The Crowd department was created at El Ranchito as a necessity due to the increasing number of projects requiring crowd. Our department is halfway between the FX department and the Animation department. The day-to-day work is very varied, as we are in charge of doing from the modeling and lookdev of the characters to the creation of the behaviors of the agents in the simulations, as well as variations of the mocaps in a more procedural way. In addition, depending on the project's requirement, we generate the grooming and wardrobe simulation, as we can more and more frequently bring the crowd agents closer to the camera.

What tools do you use at El Ranchito to create crowd?

Game of Thrones. Season 7

Game of Thrones. Season 7

Since season 7 of Game of Thrones we have used Golaem, a Maya’s software. It allows us to achieve high quality in excellent production times, and it is also very flexible because, due to its procedurality, we can work on the assets and shots almost simultaneously without affecting delivery times. In addition, we can pass our caches and render them in Maya and Houdini, which opens many doors for the department's future.

Is artificial intelligence transforming the Crowd creation process?

Of course it is. Any crowd software right now is based on algorithms of people's social behaviors. There is a lot of AI-based motions generation software, which allows us to make very good variations and blendings with the data we have so far. It's a matter of time before we can introduce a behavior of people walking down the street with a few commands and make them say hello, stop to talk or interact with each other, as well as do all kinds of texture variations or clothing modeling, as needed.

How has the process evolved over the years?   

Although a crowd simulation is nothing more than a few particles in space that move with different algorithms, and each of them can represent an agent doing a specific action.
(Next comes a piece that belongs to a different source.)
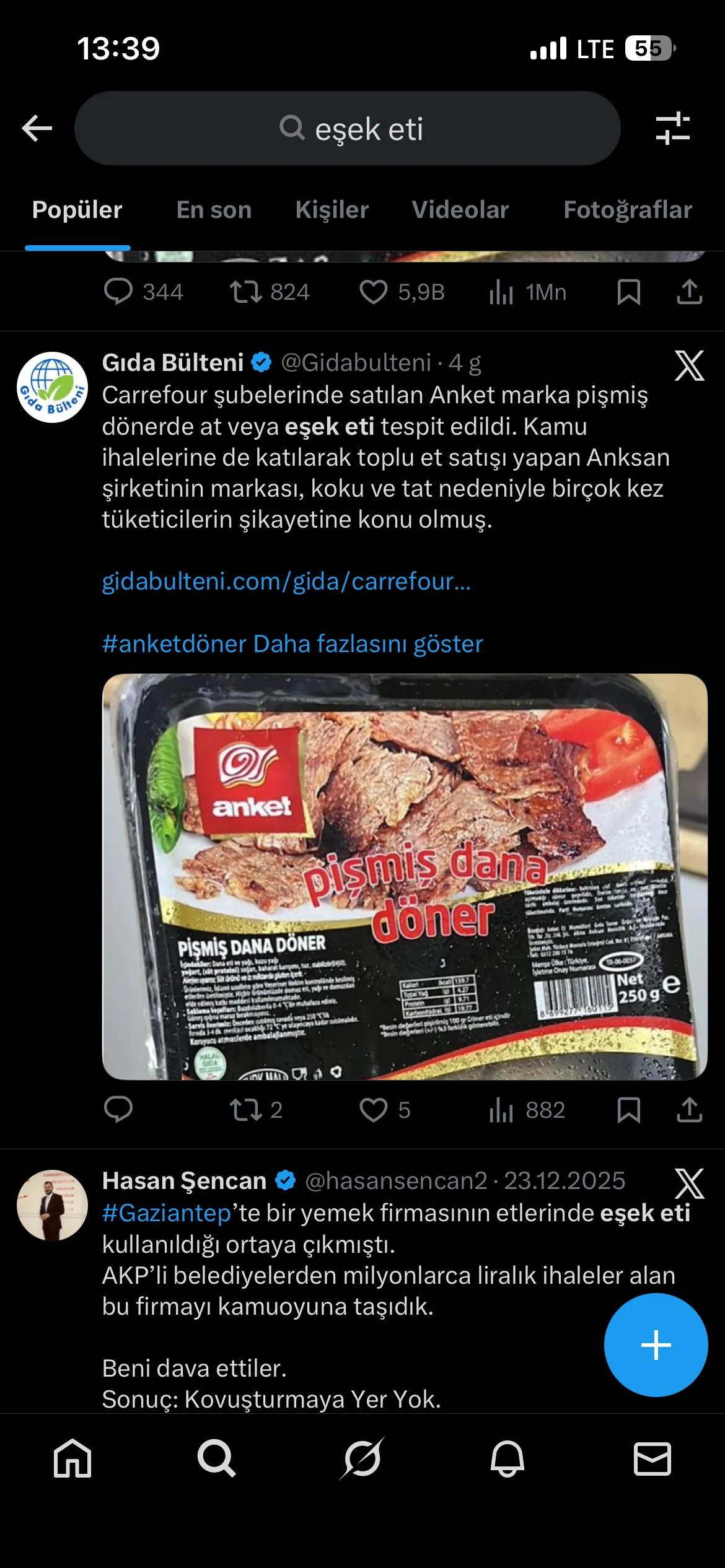
Task: Open notifications bell in bottom bar
Action: click(x=508, y=1458)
Over the years, we have managed to make crowd simulations less and less expensive and faster with several tools that make the day to day easier to manage. For example, tools to make the placement of the agents in the scenes, to make procedural variations of the rig as well as variations of the clothes and textures, or to make more and more visual the behavior of each of the agents to know which are their behaviors and their logics. If we can also see it represented in GPU in real time, with dynamics, cloth simulation, etc., then the times in which we can make high-quality shots are becoming shorter each time.

What has been the most difficult job you have had to do at El Ranchito? 

Game of Thrones. Season 8

Game of Thrones. Season 8

It is hard to choose just one project because each show is challenging, either because the agents are close to the camera or because the simulations are complex. We always try to innovate something within the department. In Season 8 of Game of Thrones we had to simulate a wave of Wildlings approaching some troops and colliding. That allowed us to try many techniques and ways to make a wave of zombies come to the camera with ragdolls, motions, and animation mixing. It was a very long and expensive challenge to control height, speed, number of agents, and their collisions so close to the camera.
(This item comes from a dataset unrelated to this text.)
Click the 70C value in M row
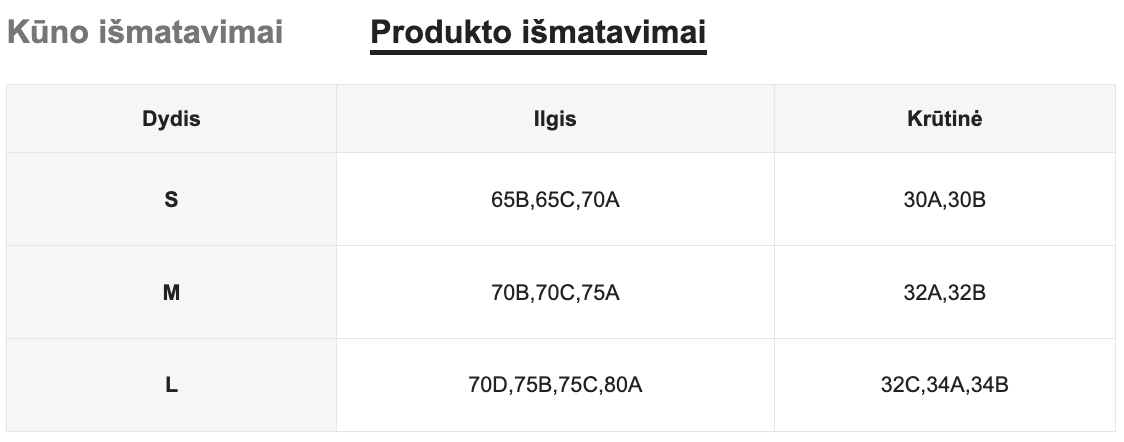The image size is (1124, 442). (x=555, y=293)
What are the technical limitations you have regarding the number of crowd in a shot?

More than a technical limitation, I would say that there is a hardware limitation because if the management of the caches is optimal and the asset is optimized for the distance in which it will be shown in the shot, we have not found any shot that we have not been able to render. In Game of Thrones we have rendered images with more than one hundred thousand agents in different layers and caches. At the same time, it is true that the simulation of clothing, when we are very close to the camera, costs a lot, and we have even had simulations with only 50 agents for more than 18 hours.

When does the crowd stop being considered as such to be considered animation? 

As soon as they ask for a specific acting with the possibility of changes, it is more profitable to pass an agent to animation and to animate by hand than to make iterations between two departments, the Animation department to retouch and the Crowd department to simulate. It sometimes happens that, for whatever reason, it is decided that an agent has a specific acting role at some point in the shot, and that is when we have the support of the animation department. That agent is propagated to another department. 

When do you use crowd or when do you use layer multiplication in compositing?  

Typically, the VFX Supervisor decides when shooting, considering the extras that may be needed during the shooting, which can be several layers. But we have had to fill with crowd plates that have not worked for different reasons. It depends on the project. In the briefing, we decide if the plates will be enough to fill the shot.

What training is required to work in this specialty? 

Nowadays, there is very little training in crowd, and there are very few experienced artists, especially if we look at it from the needs of El Ranchito, where we want to have control of our assets as well as our motions and simulations. We don't have departmentalized modeling, lookdev, grooming, etc... That leads us to be very versatile in different artistic aspects like modeling, lookdev, or grooming, to something more technical like crowd and clothing simulations, or even to make some internal tools in Python. A generalist who desires to work on many different tasks would be a good match.